_Data excerpts:_
↓↓↓

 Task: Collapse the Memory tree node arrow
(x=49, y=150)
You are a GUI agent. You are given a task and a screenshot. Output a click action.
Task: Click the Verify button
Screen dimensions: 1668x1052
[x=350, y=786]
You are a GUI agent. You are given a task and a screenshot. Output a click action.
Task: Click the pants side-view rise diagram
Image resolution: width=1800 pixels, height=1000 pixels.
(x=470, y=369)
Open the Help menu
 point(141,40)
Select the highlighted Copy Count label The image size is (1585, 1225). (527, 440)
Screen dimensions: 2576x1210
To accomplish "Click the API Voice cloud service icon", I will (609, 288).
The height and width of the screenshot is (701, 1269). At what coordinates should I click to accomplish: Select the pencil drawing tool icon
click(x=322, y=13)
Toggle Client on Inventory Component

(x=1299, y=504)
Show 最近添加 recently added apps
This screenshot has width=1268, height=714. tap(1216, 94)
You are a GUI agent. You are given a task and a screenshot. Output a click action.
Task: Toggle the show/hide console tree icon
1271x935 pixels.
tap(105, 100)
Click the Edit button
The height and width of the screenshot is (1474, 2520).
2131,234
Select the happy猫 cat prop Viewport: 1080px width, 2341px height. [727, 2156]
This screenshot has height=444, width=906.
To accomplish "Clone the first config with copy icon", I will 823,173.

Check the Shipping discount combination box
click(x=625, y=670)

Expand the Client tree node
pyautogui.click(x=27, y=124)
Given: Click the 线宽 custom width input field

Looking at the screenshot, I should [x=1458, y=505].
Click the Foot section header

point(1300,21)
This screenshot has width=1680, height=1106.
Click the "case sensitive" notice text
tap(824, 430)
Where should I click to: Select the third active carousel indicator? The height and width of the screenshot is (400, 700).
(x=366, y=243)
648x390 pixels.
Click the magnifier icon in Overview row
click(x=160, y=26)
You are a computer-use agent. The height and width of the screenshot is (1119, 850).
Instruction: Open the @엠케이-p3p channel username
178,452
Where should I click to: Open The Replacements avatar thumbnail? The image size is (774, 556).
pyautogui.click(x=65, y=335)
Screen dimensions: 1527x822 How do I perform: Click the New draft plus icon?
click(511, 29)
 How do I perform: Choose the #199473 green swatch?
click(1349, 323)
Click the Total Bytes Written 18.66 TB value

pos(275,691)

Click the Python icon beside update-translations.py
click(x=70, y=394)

↑↑↑

_WHAT IS REQUIRED:_ The full set of records above is to be printed exactly as it appears.

_EXERCISE SOLUTION:_
 Task: Collapse the Memory tree node arrow
(x=49, y=150)
You are a GUI agent. You are given a task and a screenshot. Output a click action.
Task: Click the Verify button
Screen dimensions: 1668x1052
[x=350, y=786]
You are a GUI agent. You are given a task and a screenshot. Output a click action.
Task: Click the pants side-view rise diagram
Image resolution: width=1800 pixels, height=1000 pixels.
(x=470, y=369)
Open the Help menu
 point(141,40)
Select the highlighted Copy Count label The image size is (1585, 1225). (527, 440)
Screen dimensions: 2576x1210
To accomplish "Click the API Voice cloud service icon", I will (609, 288).
The height and width of the screenshot is (701, 1269). At what coordinates should I click to accomplish: Select the pencil drawing tool icon
click(x=322, y=13)
Toggle Client on Inventory Component

(x=1299, y=504)
Show 最近添加 recently added apps
This screenshot has width=1268, height=714. tap(1216, 94)
You are a GUI agent. You are given a task and a screenshot. Output a click action.
Task: Toggle the show/hide console tree icon
1271x935 pixels.
tap(105, 100)
Click the Edit button
The height and width of the screenshot is (1474, 2520).
2131,234
Select the happy猫 cat prop Viewport: 1080px width, 2341px height. [727, 2156]
This screenshot has height=444, width=906.
To accomplish "Clone the first config with copy icon", I will 823,173.

Check the Shipping discount combination box
click(x=625, y=670)

Expand the Client tree node
pyautogui.click(x=27, y=124)
Given: Click the 线宽 custom width input field

Looking at the screenshot, I should [x=1458, y=505].
Click the Foot section header

point(1300,21)
This screenshot has width=1680, height=1106.
Click the "case sensitive" notice text
tap(824, 430)
Where should I click to: Select the third active carousel indicator? The height and width of the screenshot is (400, 700).
(x=366, y=243)
648x390 pixels.
Click the magnifier icon in Overview row
click(x=160, y=26)
You are a computer-use agent. The height and width of the screenshot is (1119, 850).
Instruction: Open the @엠케이-p3p channel username
178,452
Where should I click to: Open The Replacements avatar thumbnail? The image size is (774, 556).
pyautogui.click(x=65, y=335)
Screen dimensions: 1527x822 How do I perform: Click the New draft plus icon?
click(511, 29)
 How do I perform: Choose the #199473 green swatch?
click(1349, 323)
Click the Total Bytes Written 18.66 TB value

pos(275,691)

Click the Python icon beside update-translations.py
click(x=70, y=394)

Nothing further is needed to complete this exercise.